Ils étaient cinq lycéens, dix-sept ans en 1974. Un soir, grisés par des idéaux d'extrême-gauche, enivrés aux exploits mortifères des GARI ( Groupes d'action révolution révolutionnaires internationales, d'obédience anarchiste ), saoulés à se lancer des mots en l'air, ils ont tué un homme qui passait au mauvais endroit au mauvais moment, une balle perdue. Ils n'ont jamais été pris mais quarante-cinq ans après, l'un d'eux reçoit un texte anonyme qui raconte ce qui s'est passé ce jour-là, remontant du passé des événements que chacun voudrait tu à jamais.
Dans ce roman noir très réussi, le suspense à proprement parler est bien présent mais presque relégué au deuxième plan : qui a pressé la détente pour tuer ? qui a écrit le texte menaçant de tout révéler ? Une double réponse totalement satisfaisante est donnée à la fin, le récit oscillant entre passé et présent avec la quête du narrateur, un des cinq anciens lycéens, à retrouver ces anciens camarades. Mais ce n'est pas cela qui intéresse le plus Patrick Pécherot.

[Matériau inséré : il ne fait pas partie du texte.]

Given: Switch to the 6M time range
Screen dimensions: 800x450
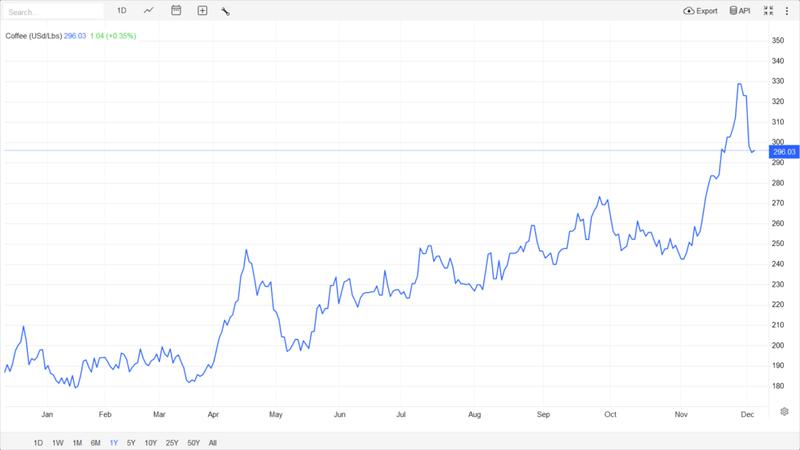Looking at the screenshot, I should pos(95,442).
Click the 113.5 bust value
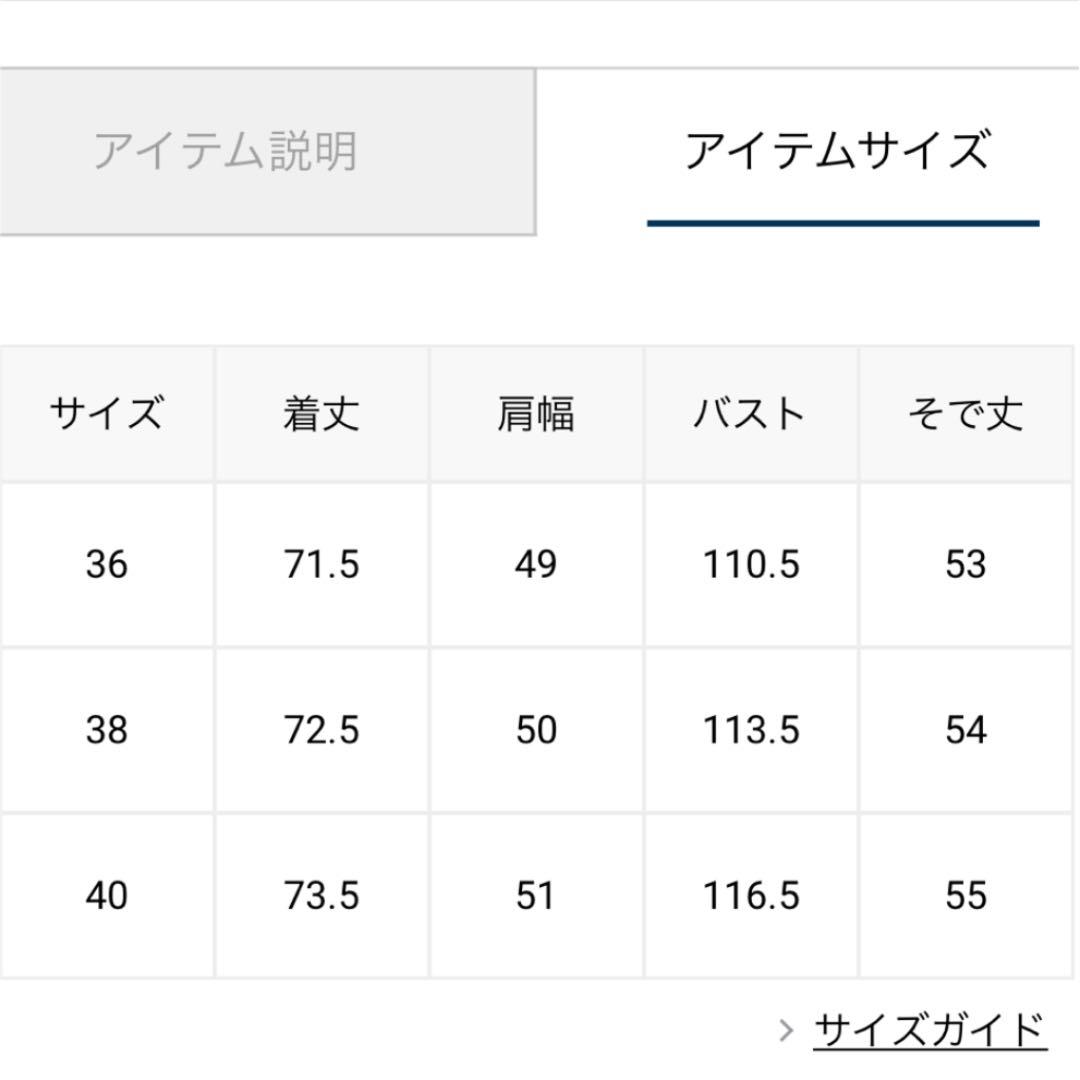This screenshot has height=1080, width=1080. click(x=750, y=730)
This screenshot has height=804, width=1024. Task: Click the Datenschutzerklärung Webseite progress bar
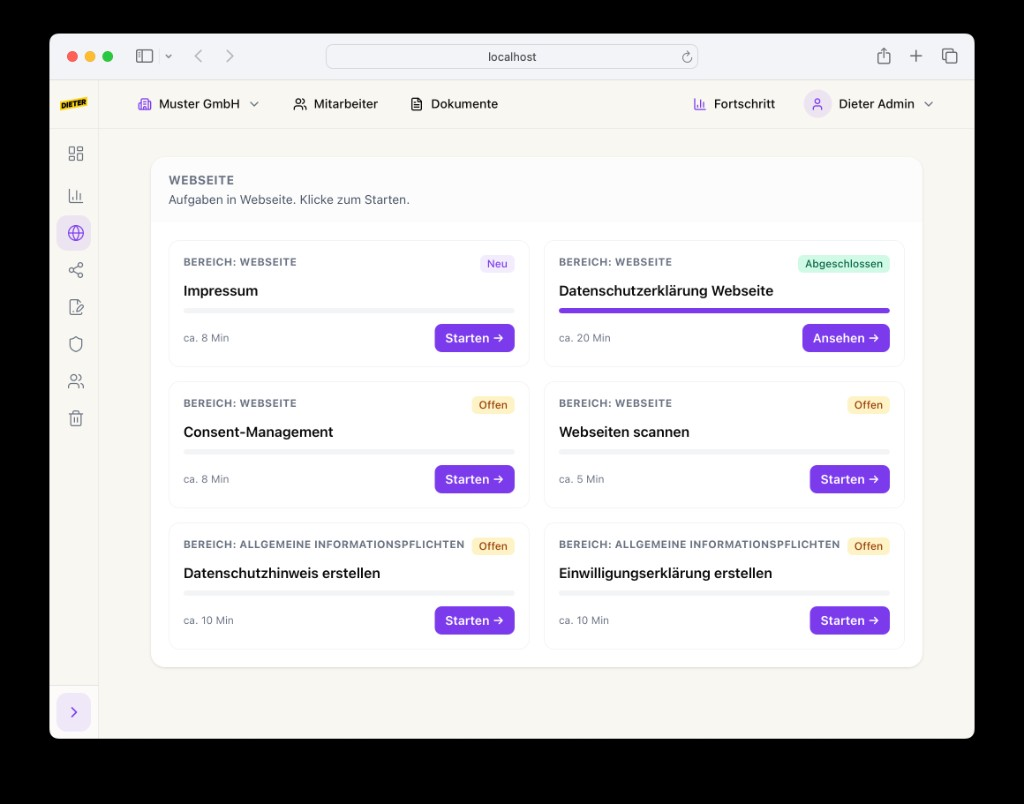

Le roman prend le pouls de toute l'effervescence politique au mitan des années 1970, le temps des dictatures voisines ( Franco en Espagne, les colonels en Grèce ), des tensions politiques extrêmes ( les années de plomb en Italie ). En 1974, est enlevé à Paris le directeur espagnol de la Banque de Bilbao dans un contexte de très dure répression contre la MIL ( Mouvement ibérique de libération ) et la CNT anarchiste qui a repris la lutte armée. En France, les attentats à l'explosif contre les intérêts économiques espagnols, commis par les GARI, se multiplient. Autant de feuilletons qui passionnent les cinq lycéens jusqu'à les obséder, ils veulent eux aussi changer le monde, « pétards prêts à servir » dans ce temps aux plaies à vif.
Pour tout bagage ( citation de la chanson de Léo Ferré « Vingt ans » ) est un roman qui questionne la mémoire. le narrateur, rongé par la culpabilité, s'adresse à celui qu'ils ont tué. Dans cette adresse, il pioche dans la boîte à souvenances, animant des kodakchromes, avec la nostalgie sépia d'un sexagénaire qui se souvient de sa jeunesse passée. Avec une finesse psychologique poignante, c'est toute la bande des cinq lycéens qui revit à travers de magnifiques descriptions : Paul, le leader au bagou anticapitaliste ; Antoine qui remonte sa mèche d'un geste piqué à Jean-Pierre Léaud ; Yvon, taciturne et fragile ; Arthur, le narrateur, suiveur ; et Sylvie qui filme tout ce qu'elle voit et ne craint personne dans ses tenues hippies sur son ciao orange, sa petite-soeur Chloé n'en perd pas une miette.
Lorsque le passé ressurgit, se pose l'impérieuse question du devenir des idéaux de la jeunesse, quarante-cinq après. Patrick Péchérot y répond dans une réflexion impressionniste qui enveloppe le lecteur d'une ouate mélancolique avec ses fantômes du passé et les secrets des vivants, révélant une très belle plume, très élaborée derrière ses mots gouailleurs qui laissent deviner les grains des personnages comme leurs ambiguïtés d'individus brisés dans un mécanisme collectif qui les dépasse.
« Reprendre le chemin de l'école, c'est la grande illusion. Jamais ne reviennent le goût des Malabar, l'odeur de la cour et celle des marronniers. On renifle des parfums de synthèse en faisant semblant de rien mais ils sont bien pourris. »
Un roman à la fois tranchant et tendre, mélancolique et âpre, doux-amer au final, d'un auteur qui sait faire revivre l'Histoire à hauteur d'hommes et de femmes en restituant la justesse des voix d'adultes qui ont rêvé trop grand pour eux lorsqu'ils étaient adolescents.